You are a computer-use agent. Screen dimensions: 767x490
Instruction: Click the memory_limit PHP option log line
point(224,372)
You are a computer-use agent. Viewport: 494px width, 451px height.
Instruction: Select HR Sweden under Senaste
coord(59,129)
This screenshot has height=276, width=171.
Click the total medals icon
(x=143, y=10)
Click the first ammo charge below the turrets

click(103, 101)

------------------------------------

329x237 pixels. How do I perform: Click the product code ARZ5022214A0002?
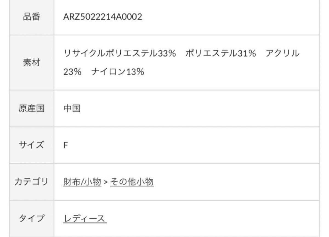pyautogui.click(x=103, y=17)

------------------------------------

> [What to work on]
Copy all lines from the material that include "computer".

> [Response to this task]
You are a computer-use agent. Screen dimensions: 767x490
You are a computer-use agent. Viewport: 494px width, 451px height.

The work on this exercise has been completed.